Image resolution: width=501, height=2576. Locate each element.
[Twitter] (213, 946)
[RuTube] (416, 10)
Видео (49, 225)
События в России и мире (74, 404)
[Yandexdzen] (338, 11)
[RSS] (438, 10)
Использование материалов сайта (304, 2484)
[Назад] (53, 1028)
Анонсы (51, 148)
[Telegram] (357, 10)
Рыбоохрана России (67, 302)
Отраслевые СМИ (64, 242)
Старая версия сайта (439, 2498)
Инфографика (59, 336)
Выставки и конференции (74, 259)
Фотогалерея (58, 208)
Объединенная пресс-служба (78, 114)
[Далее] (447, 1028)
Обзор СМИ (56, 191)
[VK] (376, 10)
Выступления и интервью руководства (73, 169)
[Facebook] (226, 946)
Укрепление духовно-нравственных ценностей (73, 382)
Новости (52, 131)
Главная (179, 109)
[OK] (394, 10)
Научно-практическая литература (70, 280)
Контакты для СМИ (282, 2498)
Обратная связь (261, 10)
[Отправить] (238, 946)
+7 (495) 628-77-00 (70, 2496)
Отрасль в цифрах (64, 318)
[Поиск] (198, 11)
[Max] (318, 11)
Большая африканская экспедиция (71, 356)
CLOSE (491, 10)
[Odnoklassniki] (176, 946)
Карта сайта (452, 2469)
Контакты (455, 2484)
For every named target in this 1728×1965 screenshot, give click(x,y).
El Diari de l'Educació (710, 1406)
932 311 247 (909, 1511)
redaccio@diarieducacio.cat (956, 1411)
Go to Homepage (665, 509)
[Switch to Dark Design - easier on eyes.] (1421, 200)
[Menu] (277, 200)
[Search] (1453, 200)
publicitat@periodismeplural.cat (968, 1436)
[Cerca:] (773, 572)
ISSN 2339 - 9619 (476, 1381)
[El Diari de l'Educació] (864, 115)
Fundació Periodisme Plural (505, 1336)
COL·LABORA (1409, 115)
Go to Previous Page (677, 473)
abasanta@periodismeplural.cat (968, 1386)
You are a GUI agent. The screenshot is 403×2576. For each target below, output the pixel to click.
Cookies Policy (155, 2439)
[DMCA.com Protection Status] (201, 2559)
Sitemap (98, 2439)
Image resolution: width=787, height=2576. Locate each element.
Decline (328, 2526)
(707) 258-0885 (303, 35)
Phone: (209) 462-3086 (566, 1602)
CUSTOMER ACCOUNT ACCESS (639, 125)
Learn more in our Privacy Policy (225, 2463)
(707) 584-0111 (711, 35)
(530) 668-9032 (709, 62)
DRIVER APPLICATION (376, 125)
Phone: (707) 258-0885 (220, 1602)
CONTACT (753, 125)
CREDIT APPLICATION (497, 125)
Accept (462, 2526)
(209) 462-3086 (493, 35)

Exercise description:
In full and without changes, give the data above once more.

Answer for this exercise:
Image resolution: width=501, height=2576. Locate each element.
[Twitter] (213, 946)
[RuTube] (416, 10)
Видео (49, 225)
События в России и мире (74, 404)
[Yandexdzen] (338, 11)
[RSS] (438, 10)
Использование материалов сайта (304, 2484)
[Назад] (53, 1028)
Анонсы (51, 148)
[Telegram] (357, 10)
Рыбоохрана России (67, 302)
Отраслевые СМИ (64, 242)
Старая версия сайта (439, 2498)
Инфографика (59, 336)
Выставки и конференции (74, 259)
Фотогалерея (58, 208)
Объединенная пресс-служба (78, 114)
[Далее] (447, 1028)
Обзор СМИ (56, 191)
[VK] (376, 10)
Выступления и интервью руководства (73, 169)
[Facebook] (226, 946)
Укрепление духовно-нравственных ценностей (73, 382)
Новости (52, 131)
Главная (179, 109)
[OK] (394, 10)
Научно-практическая литература (70, 280)
Контакты для СМИ (282, 2498)
Обратная связь (261, 10)
[Отправить] (238, 946)
+7 (495) 628-77-00 (70, 2496)
Отрасль в цифрах (64, 318)
[Поиск] (198, 11)
[Max] (318, 11)
Большая африканская экспедиция (71, 356)
CLOSE (491, 10)
[Odnoklassniki] (176, 946)
Карта сайта (452, 2469)
Контакты (455, 2484)
For every named target in this 1728×1965 screenshot, give click(x,y).
El Diari de l'Educació (710, 1406)
932 311 247 (909, 1511)
redaccio@diarieducacio.cat (956, 1411)
Go to Homepage (665, 509)
[Switch to Dark Design - easier on eyes.] (1421, 200)
[Menu] (277, 200)
[Search] (1453, 200)
publicitat@periodismeplural.cat (968, 1436)
[Cerca:] (773, 572)
ISSN 2339 - 9619 (476, 1381)
[El Diari de l'Educació] (864, 115)
Fundació Periodisme Plural (505, 1336)
COL·LABORA (1409, 115)
Go to Previous Page (677, 473)
abasanta@periodismeplural.cat (968, 1386)
You are a GUI agent. The screenshot is 403×2576. For each target below, output the pixel to click.
Cookies Policy (155, 2439)
[DMCA.com Protection Status] (201, 2559)
Sitemap (98, 2439)
Image resolution: width=787, height=2576. Locate each element.
Decline (328, 2526)
(707) 258-0885 (303, 35)
Phone: (209) 462-3086 (566, 1602)
CUSTOMER ACCOUNT ACCESS (639, 125)
Learn more in our Privacy Policy (225, 2463)
(707) 584-0111 (711, 35)
(530) 668-9032 (709, 62)
DRIVER APPLICATION (376, 125)
Phone: (707) 258-0885 (220, 1602)
CONTACT (753, 125)
CREDIT APPLICATION (497, 125)
Accept (462, 2526)
(209) 462-3086 (493, 35)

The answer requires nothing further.